Four Go to a Wedding - Cover

Four Go to a Wedding

Copyright© 2021 by HAL

Chapter 7

Humor Sex Story: Chapter 7 - The trip sounded like a real opportunity to revisit the fun in Norfolk. Then Mary and Amelie's parents announced that they were invited too. Still, a wedding in Ireland was bound to be fun wasn't it?

Caution: This Humor Sex Story contains strong sexual content, including Ma/Fa   Slow  

The wedding was everything weddings were meant to be.

There had been a panic, Sam was barely fit, his groomsmen put him in the shower and turned it on cold. He hadn’t got in before 5am, he was not going to be up for a lot by the evening. Sinead was more relaxed that she should be, she wasn’t horny as hell; she’d had the edge taken off that by the previous night. Her mother was not sure whether to look daggers at the three girls, or thank them profusely for tracking down her eldest daughter. Her third daughter was thinking of the boy she’d met the previous night, he’d seemed really nice (even though he was really only after her knickers). She was told to focus; her hair was still a mess. The car was early, he hassled them. He had another wedding. Padraig O’Doherty had a quiet word and that problem, at least, went away.

At the service itself in Holy Mary Star of the Forest Immaculata Church, the two sides showed a clear divide. If someone had wanted to study the differences between the two cultures of The North, this would have been a good example. The style of dress, hairstyle, makeup, and of course tattoos were all very clearly delineated between Bride’s left hand side and the Groom’s right. Three men opted to wait outside. They were staunch Orangemen and their rules did not allow them to enter a Catholic Church. “Why not?” Amelie asked “Do they think the Holy Water will burn them?”

“I think you’ll find that is vampires, not Orangemen.” Rupert suggested. “Although maybe...”
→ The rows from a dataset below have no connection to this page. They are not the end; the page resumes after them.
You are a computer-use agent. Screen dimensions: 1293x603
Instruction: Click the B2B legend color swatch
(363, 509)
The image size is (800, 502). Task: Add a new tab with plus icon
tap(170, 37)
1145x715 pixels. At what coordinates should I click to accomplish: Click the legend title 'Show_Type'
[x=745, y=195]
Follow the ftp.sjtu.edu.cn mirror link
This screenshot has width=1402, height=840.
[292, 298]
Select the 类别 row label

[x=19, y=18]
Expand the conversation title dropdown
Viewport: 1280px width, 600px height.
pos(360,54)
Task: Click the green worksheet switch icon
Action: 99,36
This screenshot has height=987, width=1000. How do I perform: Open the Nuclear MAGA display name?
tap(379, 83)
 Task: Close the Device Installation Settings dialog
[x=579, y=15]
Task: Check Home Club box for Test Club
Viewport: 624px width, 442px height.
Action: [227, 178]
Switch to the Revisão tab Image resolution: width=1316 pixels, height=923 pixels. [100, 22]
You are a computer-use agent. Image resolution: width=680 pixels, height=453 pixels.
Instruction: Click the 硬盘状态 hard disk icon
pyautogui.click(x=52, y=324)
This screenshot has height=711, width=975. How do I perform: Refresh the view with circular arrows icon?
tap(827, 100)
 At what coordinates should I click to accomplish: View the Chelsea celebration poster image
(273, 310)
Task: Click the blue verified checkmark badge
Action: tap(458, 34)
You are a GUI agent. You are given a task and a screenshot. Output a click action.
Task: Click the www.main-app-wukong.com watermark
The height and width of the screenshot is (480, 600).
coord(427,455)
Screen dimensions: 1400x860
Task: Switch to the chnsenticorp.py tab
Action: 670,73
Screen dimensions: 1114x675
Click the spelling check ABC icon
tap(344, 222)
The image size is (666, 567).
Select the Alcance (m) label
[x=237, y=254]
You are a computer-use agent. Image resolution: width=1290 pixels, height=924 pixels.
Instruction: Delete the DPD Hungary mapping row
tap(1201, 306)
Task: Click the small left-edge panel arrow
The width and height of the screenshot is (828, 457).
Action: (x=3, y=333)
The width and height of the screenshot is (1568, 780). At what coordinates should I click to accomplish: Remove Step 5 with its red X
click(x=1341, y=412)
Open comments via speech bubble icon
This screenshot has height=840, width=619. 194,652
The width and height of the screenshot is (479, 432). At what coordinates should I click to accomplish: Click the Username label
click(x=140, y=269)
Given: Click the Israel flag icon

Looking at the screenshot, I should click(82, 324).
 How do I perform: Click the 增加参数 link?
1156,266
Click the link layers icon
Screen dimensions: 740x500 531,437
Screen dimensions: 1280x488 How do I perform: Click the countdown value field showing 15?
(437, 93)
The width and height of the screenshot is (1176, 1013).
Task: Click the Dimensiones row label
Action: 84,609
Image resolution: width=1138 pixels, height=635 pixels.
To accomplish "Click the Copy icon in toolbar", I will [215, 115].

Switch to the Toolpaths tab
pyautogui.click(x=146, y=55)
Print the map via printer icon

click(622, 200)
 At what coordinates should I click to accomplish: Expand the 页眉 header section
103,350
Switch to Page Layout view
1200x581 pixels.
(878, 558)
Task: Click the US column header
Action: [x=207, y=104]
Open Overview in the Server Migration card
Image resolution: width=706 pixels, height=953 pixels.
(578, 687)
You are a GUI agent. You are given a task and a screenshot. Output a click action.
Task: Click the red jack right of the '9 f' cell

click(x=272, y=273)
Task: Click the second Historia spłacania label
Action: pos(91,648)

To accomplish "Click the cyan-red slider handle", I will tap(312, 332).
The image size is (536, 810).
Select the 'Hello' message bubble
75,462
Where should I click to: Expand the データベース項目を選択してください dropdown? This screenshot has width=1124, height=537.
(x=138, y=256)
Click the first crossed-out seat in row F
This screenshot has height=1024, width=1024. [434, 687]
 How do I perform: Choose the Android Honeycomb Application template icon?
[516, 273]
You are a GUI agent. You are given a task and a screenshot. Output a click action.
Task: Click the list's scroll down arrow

As usual, the announcement of their full names caused a ripple of amusement. Sam had been named after two famous people ‘Samuel Carson Churchill’ - he kept that quiet. Even the priest smiled at the name Carson in a Catholic church. Sinead was called ‘Sinead Conceptua Aoife’. “Conceptua? As in ‘conception’? They name a girl with the hope that she’ll be a mother? Abigail and Rupert looked at each other, this was a different world.

The priest was good, he welcomed everybody; explained that he had performed one or two ‘mixed’ marriages before and found that doing it all in Latin helped everybody – he laughed, and the whole congregation laughed in relief. “So we’ll do it in Irish instead.” More laughter. None of the Catholics knew more than a smattering of Irish. He suggested that everybody join in with the parts that they were comfortable with, and maintained a respectful silence where they weren’t.

After, the priest even made a special effort to shake the three Orangemen’s hands – apparently that was not forbidden. He told them that he didn’t agree, of course, but was impressed by anyone with such strong principles these days. “So many bend and twist the rules to suit themselves.” He should have been a politician, the three went away respecting their ‘opposition’ just a little more.

The reception was fraught, organised and chaotic, delightful; irritating when the speeches carried on too long; funny when Uncle Jimmy tried to dance; challenging when two of the cousins both got the hots for the same girl; it nearly resulted in a fight until they discovered that if she might be willing, she was definitely underage by a wide margin; they were later seen drinking with two of the less selective bridesmaids. Uncle Billy (12 years for possession of a firearm, let out on licence under the Good Friday Agreement) and Padraig O’Doherty (5 years for aiding and abetting in an IRA punishment kneecapping) found common cause in condemning the English as a bunch of bastards.

There was line dancing, there was some old time dancing for the ‘oldies’, there was disco for the kids. The four danced together. Rupert found himself dancing with the girl who the two Michaels had got the hots for. She was twelve, one of them told him “She’s jail-bait, matey. Pretty though.” He agreed, she was. But he wasn’t dancing with her for that, he was dancing with her for her to enjoy dancing. Abba’s Dancing Queen came on, and Rupert and she danced with him singing it to her. She would remember her first wedding reception; and the handsome man who danced with her.

The three girls were hit on by plenty of men, semi-drunk, drunk, and incomprehensibly legless; young and old. Abigail found herself dancing with a boy of five who appeared to have two left feet. But he enjoyed dancing. Mary danced with three girls in a group. They were less attractive and the wrong age (to young to be easy, to old to be just children). Amelie danced with David Clintock – son of Finton Clintock, who was rumoured to be something big in the UVF (only rumoured, no proof was ever found, he was very careful). David was slim, well dressed and smelled good. His family were delighted to see him dancing with a girl, even if she was a ‘left-footer’; maybe he wasn’t gay after all. Actually he was, and Amelie could tell that too, that’s why she felt safe dancing with him.